WHAT YOU SHOULD DO: Output each record below exactly, and include all of them.
◆ ◆ ◆ ◆ ◆
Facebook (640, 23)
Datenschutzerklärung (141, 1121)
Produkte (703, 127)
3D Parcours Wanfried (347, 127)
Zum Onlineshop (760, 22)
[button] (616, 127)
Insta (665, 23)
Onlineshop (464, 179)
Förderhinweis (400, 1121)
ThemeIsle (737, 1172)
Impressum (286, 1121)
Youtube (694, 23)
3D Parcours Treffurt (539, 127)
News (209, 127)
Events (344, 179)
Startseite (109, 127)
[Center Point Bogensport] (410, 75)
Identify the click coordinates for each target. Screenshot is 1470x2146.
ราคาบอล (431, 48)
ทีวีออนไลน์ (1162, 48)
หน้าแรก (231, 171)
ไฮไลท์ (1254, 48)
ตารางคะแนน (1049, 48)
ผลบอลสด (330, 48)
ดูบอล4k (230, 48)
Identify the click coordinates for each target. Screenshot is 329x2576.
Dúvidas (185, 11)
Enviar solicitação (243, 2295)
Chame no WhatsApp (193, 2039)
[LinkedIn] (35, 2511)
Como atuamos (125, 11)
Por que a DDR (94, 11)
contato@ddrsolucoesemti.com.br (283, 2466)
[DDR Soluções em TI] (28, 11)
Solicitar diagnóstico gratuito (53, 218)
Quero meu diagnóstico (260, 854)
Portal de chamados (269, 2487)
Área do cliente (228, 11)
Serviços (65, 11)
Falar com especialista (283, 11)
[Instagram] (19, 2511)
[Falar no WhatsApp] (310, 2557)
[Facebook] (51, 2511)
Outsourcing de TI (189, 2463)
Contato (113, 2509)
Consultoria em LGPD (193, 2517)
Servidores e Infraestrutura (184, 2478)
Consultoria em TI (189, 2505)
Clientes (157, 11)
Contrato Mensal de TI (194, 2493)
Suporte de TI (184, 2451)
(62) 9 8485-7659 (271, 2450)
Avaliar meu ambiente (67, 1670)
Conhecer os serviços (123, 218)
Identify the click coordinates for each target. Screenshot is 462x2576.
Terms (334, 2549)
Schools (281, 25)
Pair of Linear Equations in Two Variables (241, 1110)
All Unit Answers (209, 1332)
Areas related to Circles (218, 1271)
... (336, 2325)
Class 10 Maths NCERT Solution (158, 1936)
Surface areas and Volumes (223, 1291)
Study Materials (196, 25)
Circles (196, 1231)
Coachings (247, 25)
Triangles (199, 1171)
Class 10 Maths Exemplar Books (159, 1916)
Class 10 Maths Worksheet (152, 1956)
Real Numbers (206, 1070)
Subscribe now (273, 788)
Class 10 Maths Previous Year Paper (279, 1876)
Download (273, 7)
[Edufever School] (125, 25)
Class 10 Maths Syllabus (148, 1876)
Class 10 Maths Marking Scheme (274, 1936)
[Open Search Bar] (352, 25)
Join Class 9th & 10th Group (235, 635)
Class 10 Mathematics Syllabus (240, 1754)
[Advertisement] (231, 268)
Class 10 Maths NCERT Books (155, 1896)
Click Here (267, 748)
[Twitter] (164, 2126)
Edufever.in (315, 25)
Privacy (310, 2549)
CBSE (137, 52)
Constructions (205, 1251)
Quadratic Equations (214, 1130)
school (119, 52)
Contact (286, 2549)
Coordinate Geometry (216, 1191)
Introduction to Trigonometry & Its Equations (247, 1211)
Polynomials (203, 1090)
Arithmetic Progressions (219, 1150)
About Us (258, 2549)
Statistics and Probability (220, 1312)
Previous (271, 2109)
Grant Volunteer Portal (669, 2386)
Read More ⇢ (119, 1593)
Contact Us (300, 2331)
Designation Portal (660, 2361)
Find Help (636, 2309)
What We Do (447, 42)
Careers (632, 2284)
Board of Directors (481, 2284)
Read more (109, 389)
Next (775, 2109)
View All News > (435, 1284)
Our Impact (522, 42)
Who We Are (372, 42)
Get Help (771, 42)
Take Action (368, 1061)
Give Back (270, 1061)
◆ ◆ ◆ ◆ ◆
RESPONSE FOR THIS EXERCISE:
Facebook (640, 23)
Datenschutzerklärung (141, 1121)
Produkte (703, 127)
3D Parcours Wanfried (347, 127)
Zum Onlineshop (760, 22)
[button] (616, 127)
Insta (665, 23)
Onlineshop (464, 179)
Förderhinweis (400, 1121)
ThemeIsle (737, 1172)
Impressum (286, 1121)
Youtube (694, 23)
3D Parcours Treffurt (539, 127)
News (209, 127)
Events (344, 179)
Startseite (109, 127)
[Center Point Bogensport] (410, 75)
Identify the click coordinates for each target. Screenshot is 1470x2146.
ราคาบอล (431, 48)
ทีวีออนไลน์ (1162, 48)
หน้าแรก (231, 171)
ไฮไลท์ (1254, 48)
ตารางคะแนน (1049, 48)
ผลบอลสด (330, 48)
ดูบอล4k (230, 48)
Identify the click coordinates for each target. Screenshot is 329x2576.
Dúvidas (185, 11)
Enviar solicitação (243, 2295)
Chame no WhatsApp (193, 2039)
[LinkedIn] (35, 2511)
Como atuamos (125, 11)
Por que a DDR (94, 11)
contato@ddrsolucoesemti.com.br (283, 2466)
[DDR Soluções em TI] (28, 11)
Solicitar diagnóstico gratuito (53, 218)
Quero meu diagnóstico (260, 854)
Portal de chamados (269, 2487)
Área do cliente (228, 11)
Serviços (65, 11)
Falar com especialista (283, 11)
[Instagram] (19, 2511)
[Falar no WhatsApp] (310, 2557)
[Facebook] (51, 2511)
Outsourcing de TI (189, 2463)
Contato (113, 2509)
Consultoria em LGPD (193, 2517)
Servidores e Infraestrutura (184, 2478)
Consultoria em TI (189, 2505)
Clientes (157, 11)
Contrato Mensal de TI (194, 2493)
Suporte de TI (184, 2451)
(62) 9 8485-7659 (271, 2450)
Avaliar meu ambiente (67, 1670)
Conhecer os serviços (123, 218)
Identify the click coordinates for each target. Screenshot is 462x2576.
Terms (334, 2549)
Schools (281, 25)
Pair of Linear Equations in Two Variables (241, 1110)
All Unit Answers (209, 1332)
Areas related to Circles (218, 1271)
... (336, 2325)
Class 10 Maths NCERT Solution (158, 1936)
Surface areas and Volumes (223, 1291)
Study Materials (196, 25)
Circles (196, 1231)
Coachings (247, 25)
Triangles (199, 1171)
Class 10 Maths Exemplar Books (159, 1916)
Class 10 Maths Worksheet (152, 1956)
Real Numbers (206, 1070)
Subscribe now (273, 788)
Class 10 Maths Previous Year Paper (279, 1876)
Download (273, 7)
[Edufever School] (125, 25)
Class 10 Maths Syllabus (148, 1876)
Class 10 Maths Marking Scheme (274, 1936)
[Open Search Bar] (352, 25)
Join Class 9th & 10th Group (235, 635)
Class 10 Mathematics Syllabus (240, 1754)
[Advertisement] (231, 268)
Class 10 Maths NCERT Books (155, 1896)
Click Here (267, 748)
[Twitter] (164, 2126)
Edufever.in (315, 25)
Privacy (310, 2549)
CBSE (137, 52)
Constructions (205, 1251)
Quadratic Equations (214, 1130)
school (119, 52)
Contact (286, 2549)
Coordinate Geometry (216, 1191)
Introduction to Trigonometry & Its Equations (247, 1211)
Polynomials (203, 1090)
Arithmetic Progressions (219, 1150)
About Us (258, 2549)
Statistics and Probability (220, 1312)
Previous (271, 2109)
Grant Volunteer Portal (669, 2386)
Read More ⇢ (119, 1593)
Contact Us (300, 2331)
Designation Portal (660, 2361)
Find Help (636, 2309)
What We Do (447, 42)
Careers (632, 2284)
Board of Directors (481, 2284)
Read more (109, 389)
Next (775, 2109)
View All News > (435, 1284)
Our Impact (522, 42)
Who We Are (372, 42)
Get Help (771, 42)
Take Action (368, 1061)
Give Back (270, 1061)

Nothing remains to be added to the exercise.